Migrants transferred to Italian ships for trip to Spain

Hundreds of migrants were being split between three ships Tuesday for a trip to Spain in bad weather, after Italy’s new government used their plight to pressure Europe to revisit its migration policy.

The 629 migrants — including 123 unaccompanied minors and several pregnant women — were onboard the Aquarius, operated by the charity SOS Mediterranee. The migrants, stuck at sea since Saturday after Italy and Malta refused them permission to dock in their ports, are now heading for Spain, where the prime minister has offered them safe harbor.

The migrants were being transferred to two Italian ships, one Coast Guard and one Navy, because of forecasts of deteriorating weather conditions along the route to Valencia, Spain, according to SOS Mediterranee spokeswoman Mathilde Auvillain. Officials in Valencia said they expected the ship to arrive in three to four days, depending on when they depart and weather conditions.

Italy’s new anti-migrant, right-wing interior minister has made good on a campaign pledge to close Italian ports to non-governmental organizations that pick up migrants at sea, which he has likened to taxi services for migrant smugglers.

Matteo Salvini, whose League is part of the populist coalition that took office this month, promised voters that other European countries would be made to share the burden of caring for asylum-seekers arriving in Italy on unseaworthy boats mostly from lawless Libya, also taking particular aim at the aid vessels.

The new Spanish foreign minister said that Spain’s decision in accepting the migrant ship is also meant to push European Union leaders to address the bloc’s migration policies later this month at an EU summit.

“Spain has made a gesture that aims to trigger a European dynamic to stop looking away, allowing one (EU member) to cope with the problem while the rest of us pass the buck,” Borrell told Ser radio late on Monday.
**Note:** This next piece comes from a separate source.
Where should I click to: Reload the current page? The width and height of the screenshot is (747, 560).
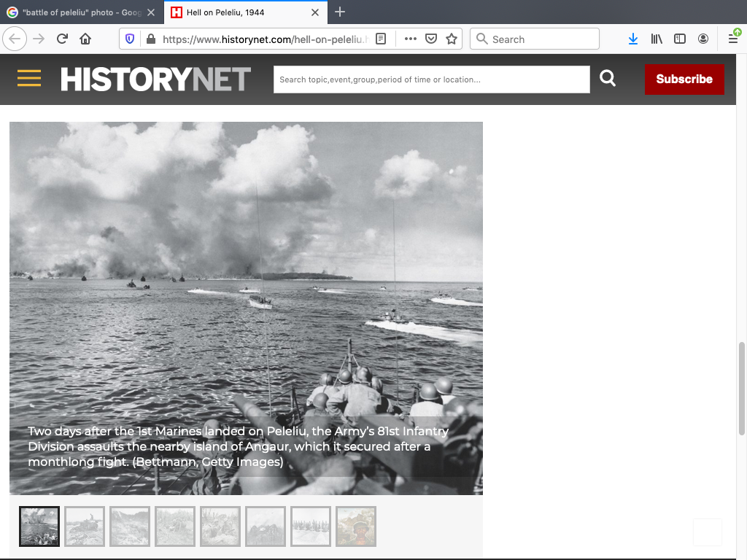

The decision to offer a docking port in the eastern city of Valencia had been a personal and direct move by the country’s new prime minister, the Socialist Pedro Sanchez.

Many Spanish regions and cities have offered to provide long-term support to the migrants, said Valencia’s regional vice president, Monica Oltra. The Red Cross was preparing shelter and medical assistance to meet immediate needs on their arrival.